This paper proposes a novel fluid antenna system (FAS)-enabled architecture to improve energy efficiency (EE) without sacrificing capacity. Specifically, we integrate FAS into cell-free massive MIMO systems to counteract low-resolution ADCs. We establish a comprehensive uplink transmission model and derive analytical expressions for SE and EE. These expressions explicitly capture the quantization error under slow fluid antenna multiple access and quantify the benefits of low-resolution ADCs on EE. Furthermore, we formulate a joint optimization problem to maximize EE performance. To solve this, we develop an efficient alternating optimization framework. This framework leverages the Dinkelbach algorithm-based fractional programming for power control, alongside novel accelerated projected gradient ascent (APGA) algorithms to optimize both continuous FAS positions and discrete ADC bit allocations. Numerical results reveal that low-resolution ADCs aggressively compress signals to save hardware power, which inevitably degrades SE but maintains EE. However, FASs can recover this SE loss thanks to their spatial flexibility and significantly boost EE by improving the received signal prior to destructive quantization. Furthermore, optimized power control can prevent quantization-induced multi-user interference, while efficient bit allocation can reduce exponential hardware power. Ultimately, our proposed FAS-enabled system, coupled with efficient power control and bit allocation, effectively improves system performance and outperforms traditional fixed-position antennas. It establishes a highly robust and energy-efficient paradigm for 6G networks.

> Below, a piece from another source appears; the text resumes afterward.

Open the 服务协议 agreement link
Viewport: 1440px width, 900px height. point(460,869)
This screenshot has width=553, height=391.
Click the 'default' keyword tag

翻译：本文提出一种新型流体天线系统（FAS）架构，旨在不牺牲容量的前提下提升能量效率（EE）。具体而言，我们将FAS集成到无蜂窝大规模MIMO系统中，以抵消低分辨率ADC的不利影响。我们建立了完整的上行传输模型，并推导了频谱效率（SE）与能量效率（EE）的解析表达式。这些表达式明确刻画了慢速流体天线多址接入下的量化误差，并量化了低分辨率ADC对EE的增益。进一步地，我们构建了一个联合优化问题以最大化EE性能。为求解该问题，我们开发了一种高效的交替优化框架，该框架融合了基于Dinkelbach算法的分数规划用于功率控制，以及新型加速投影梯度上升（APGA）算法用于优化连续FAS位置与离散ADC比特分配。数值结果表明，低分辨率ADC虽通过激进压缩信号降低硬件功耗，不可避免导致SE下降，但能维持EE稳定。而FAS凭借空间灵活性可弥补SE损失，并通过在破坏性量化前改善接收信号显著提升EE。此外，优化功率控制可抑制量化引发的多用户干扰，高效比特分配则能降低指数级增长的硬件功耗。最终，我们所提出的FAS系统结合高效的功率控制与比特分配，有效提升了系统性能，并超越传统固定位置天线，为6G网络建立了高度鲁棒且高能效的范例。